Directions ▸
Would you return, word for word, the lines of the data below from the line with "ベッド ・ マットレス (101, 770)" through the line with "2 wisconsin brüder das öl (55, 1831)", and no others?
------ Records to process ------
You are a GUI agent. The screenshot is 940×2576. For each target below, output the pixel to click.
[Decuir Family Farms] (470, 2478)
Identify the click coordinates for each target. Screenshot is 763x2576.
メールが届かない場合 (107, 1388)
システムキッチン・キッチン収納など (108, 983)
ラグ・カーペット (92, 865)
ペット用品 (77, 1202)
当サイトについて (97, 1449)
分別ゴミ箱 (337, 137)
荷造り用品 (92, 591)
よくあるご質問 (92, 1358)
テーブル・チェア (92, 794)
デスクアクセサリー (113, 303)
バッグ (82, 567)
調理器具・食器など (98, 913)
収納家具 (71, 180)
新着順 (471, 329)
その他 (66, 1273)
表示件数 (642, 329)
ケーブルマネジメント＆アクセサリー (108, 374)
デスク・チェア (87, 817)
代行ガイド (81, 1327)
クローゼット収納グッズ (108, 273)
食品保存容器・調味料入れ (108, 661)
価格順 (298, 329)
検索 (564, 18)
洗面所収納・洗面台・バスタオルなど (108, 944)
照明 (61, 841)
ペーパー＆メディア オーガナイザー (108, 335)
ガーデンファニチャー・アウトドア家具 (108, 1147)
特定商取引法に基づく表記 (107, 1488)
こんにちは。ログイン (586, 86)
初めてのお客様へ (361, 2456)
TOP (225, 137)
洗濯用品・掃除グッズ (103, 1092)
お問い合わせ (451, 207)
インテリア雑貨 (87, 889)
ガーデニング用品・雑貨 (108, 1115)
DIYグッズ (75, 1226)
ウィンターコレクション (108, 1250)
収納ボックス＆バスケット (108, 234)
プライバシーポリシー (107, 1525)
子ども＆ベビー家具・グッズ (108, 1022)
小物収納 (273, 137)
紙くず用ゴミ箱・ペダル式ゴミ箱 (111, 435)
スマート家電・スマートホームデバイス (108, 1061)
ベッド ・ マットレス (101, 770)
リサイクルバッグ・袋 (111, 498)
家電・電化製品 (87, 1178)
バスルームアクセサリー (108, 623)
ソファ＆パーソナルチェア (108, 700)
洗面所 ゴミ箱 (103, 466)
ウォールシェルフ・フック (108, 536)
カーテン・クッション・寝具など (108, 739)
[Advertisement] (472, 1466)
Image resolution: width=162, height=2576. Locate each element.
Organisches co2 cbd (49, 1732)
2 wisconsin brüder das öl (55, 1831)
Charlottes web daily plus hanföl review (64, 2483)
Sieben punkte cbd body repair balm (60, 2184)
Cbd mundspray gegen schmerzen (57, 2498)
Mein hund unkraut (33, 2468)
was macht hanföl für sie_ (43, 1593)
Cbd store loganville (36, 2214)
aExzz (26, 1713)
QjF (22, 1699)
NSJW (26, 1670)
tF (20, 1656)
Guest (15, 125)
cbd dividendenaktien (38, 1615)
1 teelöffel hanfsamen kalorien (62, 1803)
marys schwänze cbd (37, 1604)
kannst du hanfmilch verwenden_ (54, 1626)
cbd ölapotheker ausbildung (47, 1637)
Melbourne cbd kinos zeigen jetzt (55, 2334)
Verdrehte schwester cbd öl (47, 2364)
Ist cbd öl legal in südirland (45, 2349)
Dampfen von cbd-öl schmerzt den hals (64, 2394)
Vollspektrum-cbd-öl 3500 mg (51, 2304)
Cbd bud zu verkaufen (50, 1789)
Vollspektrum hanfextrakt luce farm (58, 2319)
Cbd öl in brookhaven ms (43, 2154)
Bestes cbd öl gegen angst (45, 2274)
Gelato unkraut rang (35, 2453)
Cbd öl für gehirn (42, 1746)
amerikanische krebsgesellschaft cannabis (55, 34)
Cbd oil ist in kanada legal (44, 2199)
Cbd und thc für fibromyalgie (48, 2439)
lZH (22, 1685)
------
Output of the task ▸
ベッド ・ マットレス (101, 770)
リサイクルバッグ・袋 (111, 498)
家電・電化製品 (87, 1178)
バスルームアクセサリー (108, 623)
ソファ＆パーソナルチェア (108, 700)
洗面所 ゴミ箱 (103, 466)
ウォールシェルフ・フック (108, 536)
カーテン・クッション・寝具など (108, 739)
[Advertisement] (472, 1466)
Image resolution: width=162, height=2576. Locate each element.
Organisches co2 cbd (49, 1732)
2 wisconsin brüder das öl (55, 1831)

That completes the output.